(Job) Print the lines from the one that contains "Task: Click the headphones call icon" through the one that contains "pos(725,160)", reproducing them exactly, with both of those lines included. Leave the pictures out of your answer.

[Records from a data collection]
⟨

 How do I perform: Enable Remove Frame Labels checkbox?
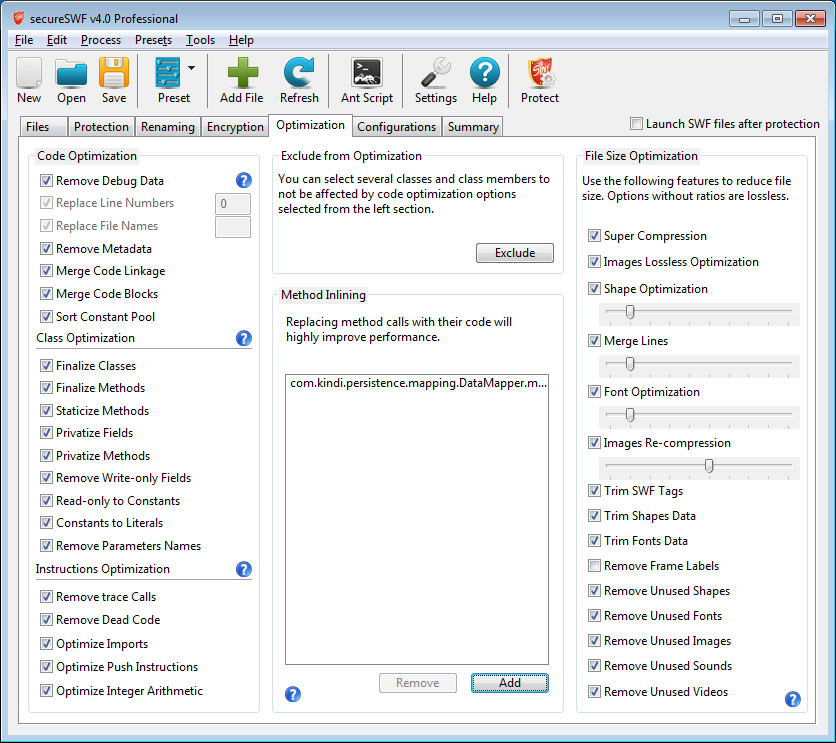[595, 566]
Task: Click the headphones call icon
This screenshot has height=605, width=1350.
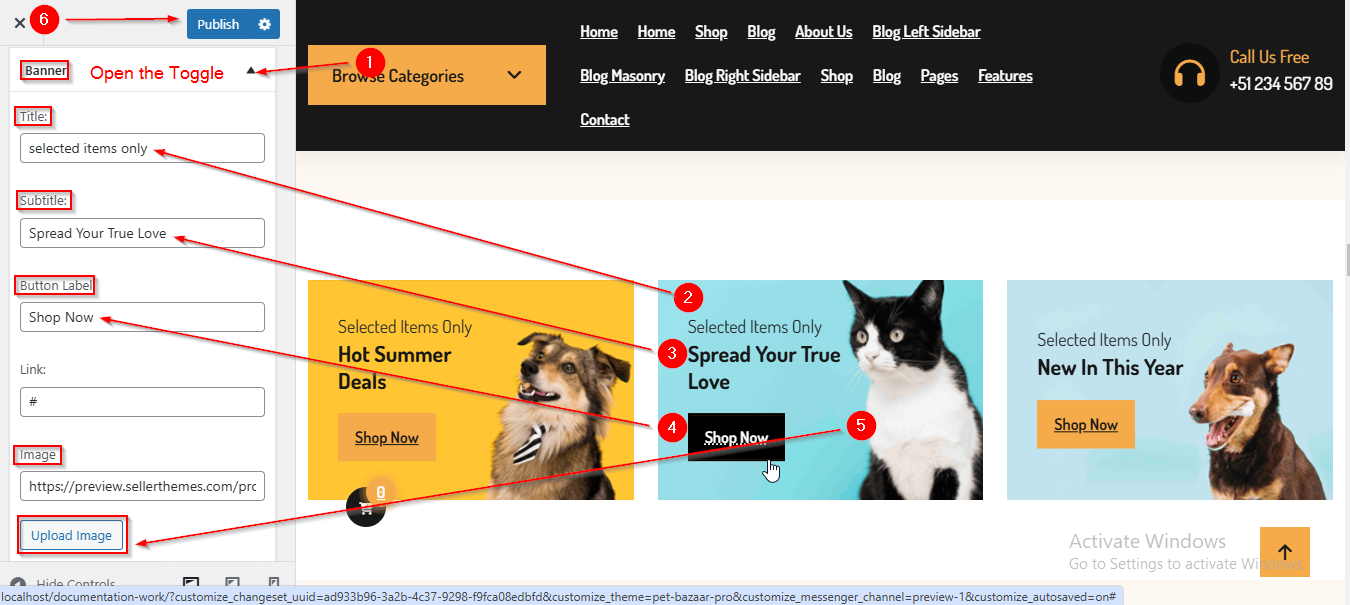Action: pyautogui.click(x=1190, y=73)
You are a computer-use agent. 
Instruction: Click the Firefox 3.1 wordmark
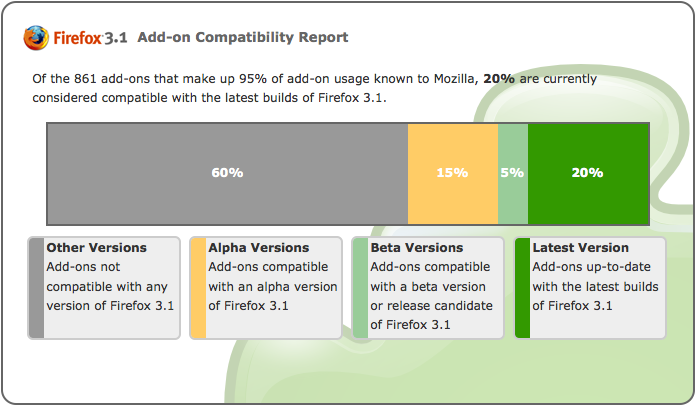[x=90, y=38]
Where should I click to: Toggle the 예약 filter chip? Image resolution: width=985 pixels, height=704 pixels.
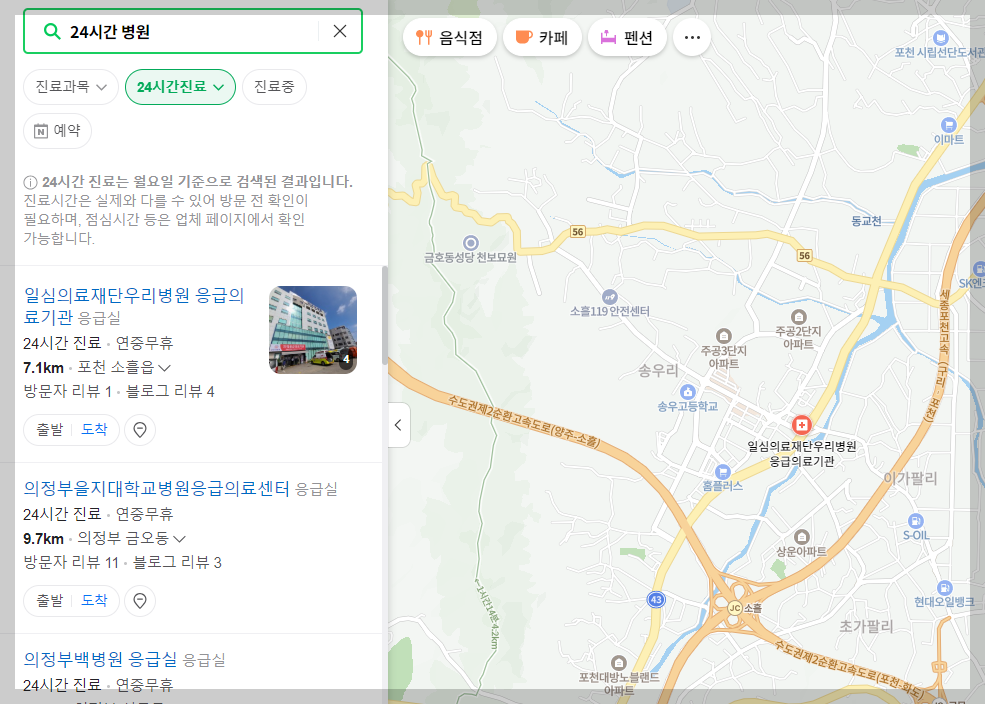tap(57, 131)
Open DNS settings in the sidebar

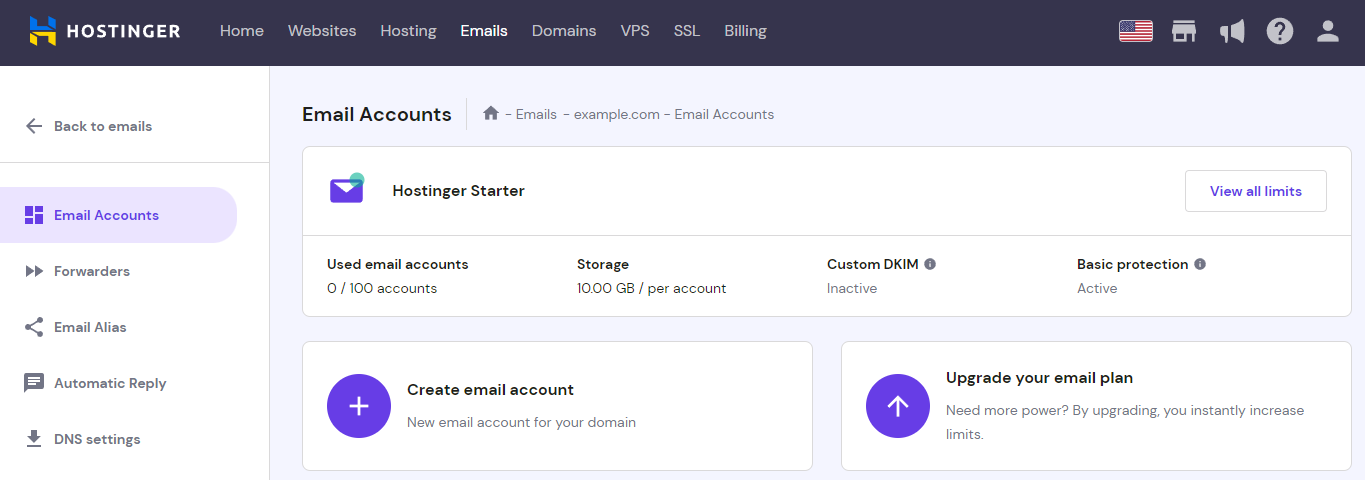click(96, 439)
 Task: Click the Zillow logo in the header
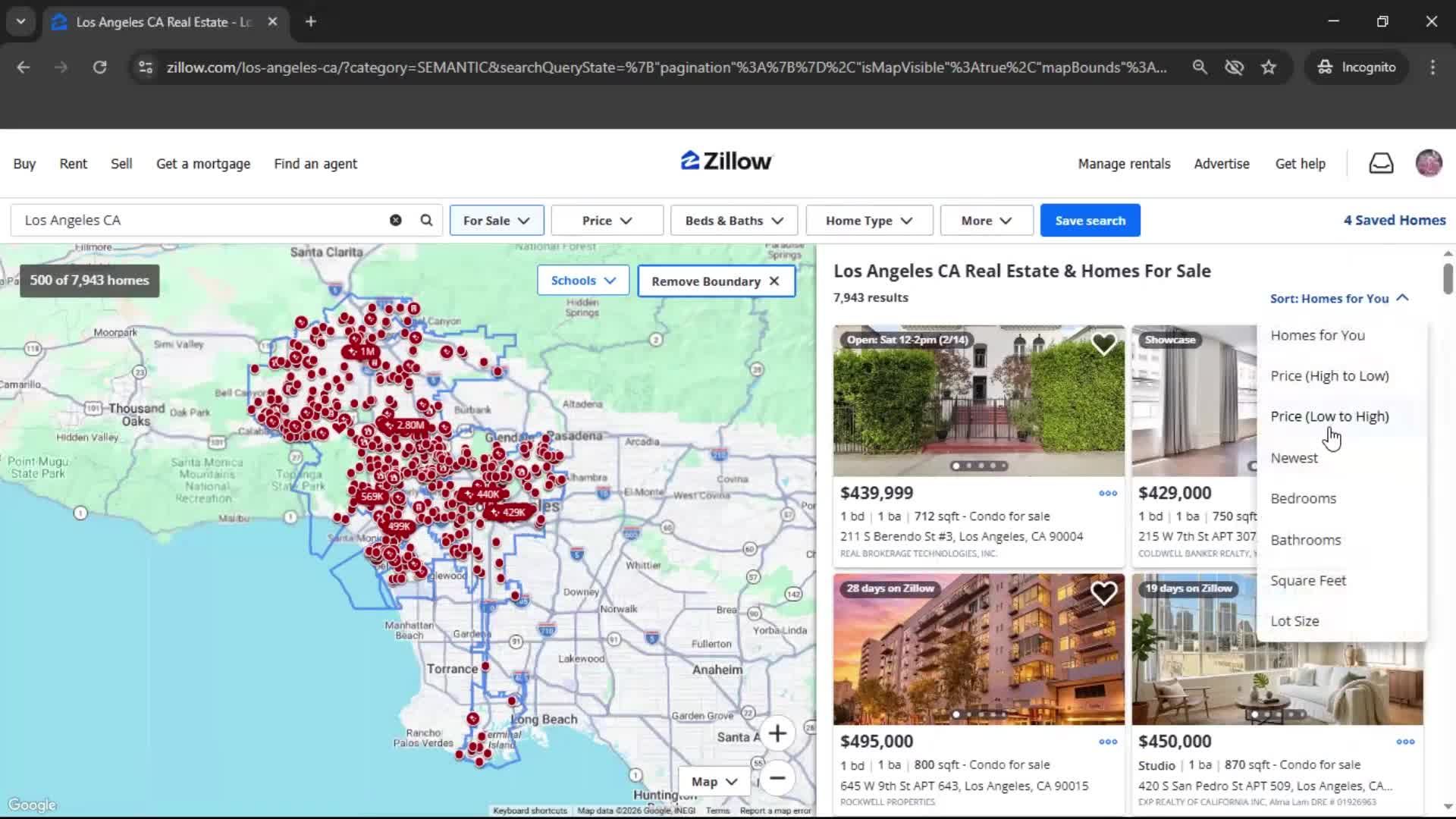pos(725,160)
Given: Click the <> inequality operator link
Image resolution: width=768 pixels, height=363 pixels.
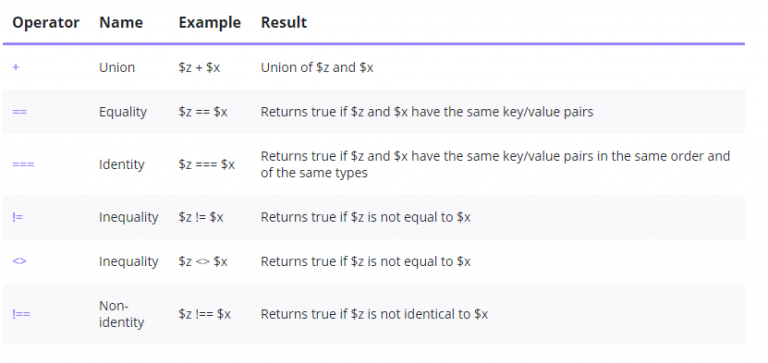Looking at the screenshot, I should [x=19, y=261].
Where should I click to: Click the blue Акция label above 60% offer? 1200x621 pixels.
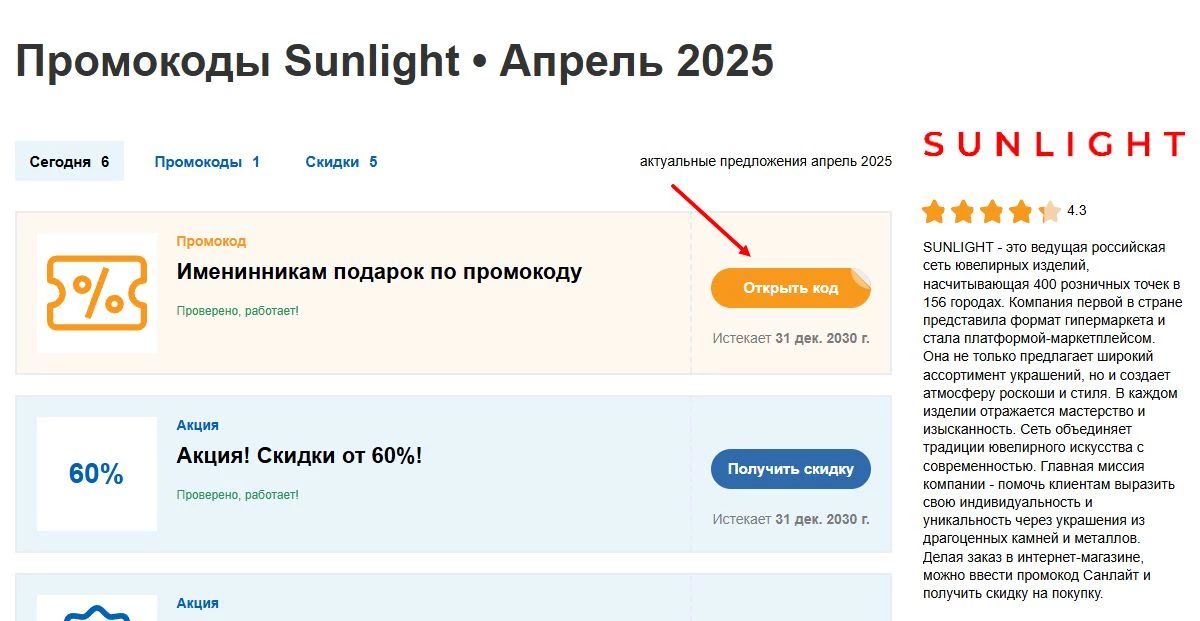point(197,425)
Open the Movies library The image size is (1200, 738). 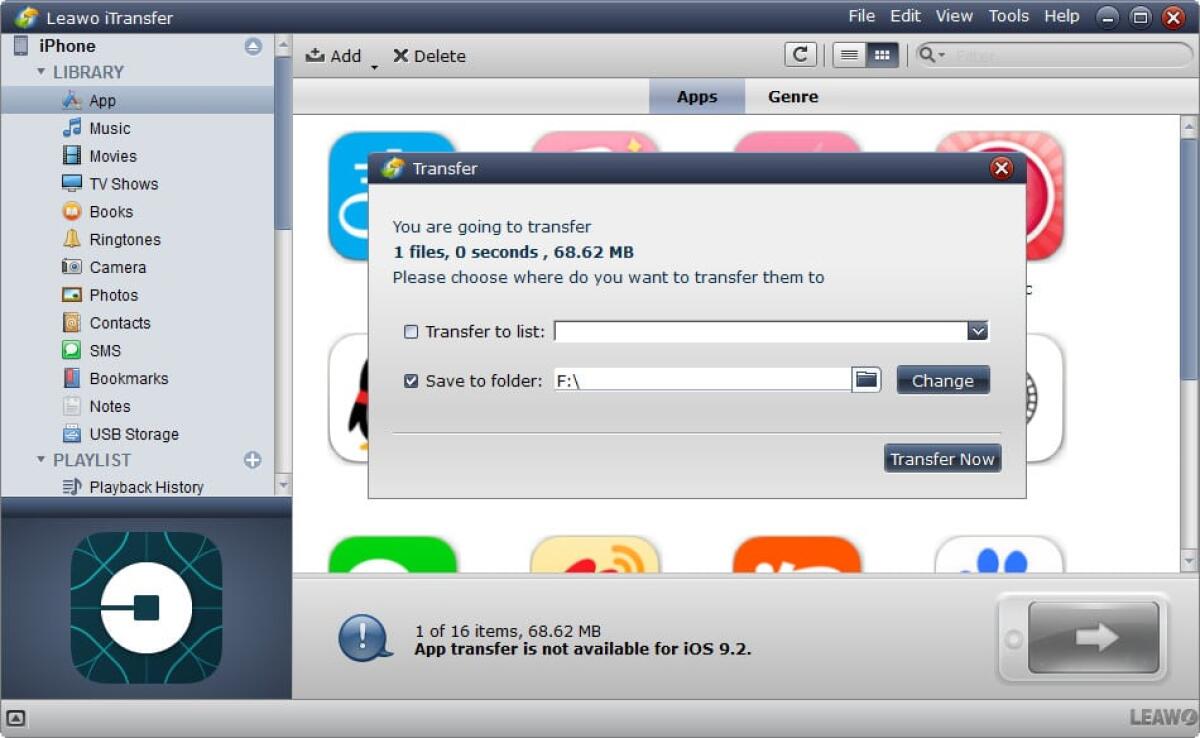coord(113,156)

⟩

(Solution to this exercise)
Task: Click the headphones call icon
This screenshot has height=605, width=1350.
Action: pyautogui.click(x=1190, y=73)
You are a computer-use agent. 
Instruction: Click the Firefox 3.1 wordmark
[x=90, y=38]
Where should I click to: Toggle the 예약 filter chip? Image resolution: width=985 pixels, height=704 pixels.
tap(57, 131)
Open DNS settings in the sidebar

click(96, 439)
 Task: Click the Zillow logo in the header
pos(725,160)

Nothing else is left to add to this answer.